Of course, if you are not trying to appeal to the family market, you do not need to adopt these ideas, but many restaurant owners are moving more towards using their restaurants in different ways at different times of the day in order to maximise profits. For example, restaurants are increasingly offering light bites and cakes in the afternoon and mid-morning in order to win business from people that do not want to order a full meal, or introducing express lunches at a set price.

Child-friendly restaurant food is gaining greater awareness among restaurant owners because families tend to eat earlier in the evening, giving the restaurants a valuable ‘two-sitting’ income stream that does not disrupt the later diners (that often spend more on alcohol) with noisy children. By offering food that appeals to children and their parents at set times, such as between 11am and 7pm, you are giving a new target market a choice and maintaining your evening business.

Say No to Chicken Nuggets!

The most often cited annoyance for parents trying to choose food for their children from a restaurant menu is the ubiquitous chicken nuggets! Even when a restaurant takes pride in its fresh home cooking, it seems as though the children’s options are no more adventurous than ‘something with chips’, and usually something processed too.

In order to win the family business and enjoy repeat custom, explore the idea of introducing some healthier options to the children’s menu. A simple way to do this that is particularly popular with parents (who chose the restaurant and pay the bill!) is to offer small sized portions of the adult menu and offer to split full portions between two plates for children to share.

If you want to offer a separate children’s menu, why not appeal to the parents and the children by devising a ‘hidden vegetable’ pasta sauce, or doing oven-baked wedges instead of chips. Many children prefer to pick at a few items instead of having a whole plateful in front of them, especially as many young children go through a phase of not wanting different foods to touch each other, or have different colours of food on the plate at the same time. Children often find certain textures unpleasant too, such as the ‘slipperiness’ of mushrooms or the ‘squishiness’ of cooked tomatoes.

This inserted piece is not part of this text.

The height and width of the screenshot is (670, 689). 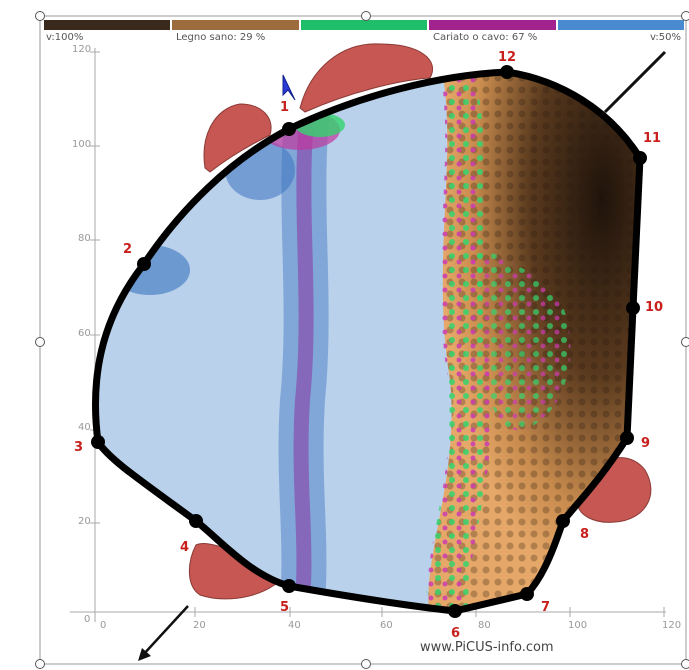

Healthy platters of pita bread, olives and crudités with hummus and salsa go down well with both parents and children. Think of a mixed platter that compliments your restaurant style. A Mexican restaurant may offer tortilla chips with little bowls of not-too-spicy chilli, or a traditional British restaurant could suggest mini roast potatoes with oven-baked sausages and pieces of carrot. Work with your adult menu instead of coming up with something completely different for the children and you will find it easy to reduce wastage and cut costs, too.

Baby Feeding Facilities

You don’t need to offer free nappies and huge piles of Lego to make your restaurant family friendly, but you do need to consider the little extras you can provide that will appeal to families. Make it clear on your menu that you will heat up baby food or bottles for free. Make the bathrooms easy to use for families needing to change nappies or clean up older children – just having them big enough is a start, although plenty of towels and wet wipes are a good addition for very little outlay. Remember that many families have a baby and an older toddler or two, so by having wipe down tables with high chairs, some crayons and paper placemats and child-friendly menus, you’re likely to appeal.

Many young families, or grandparents with children, are keen to take their children out to teach them about restaurant manners and enjoy an outing together, but with very few places that are not ‘fast food’ offering family-friendly environments, those restaurants that do get it right (without alienating their child-free customers) are likely to enjoy repeat business and excellent referrals.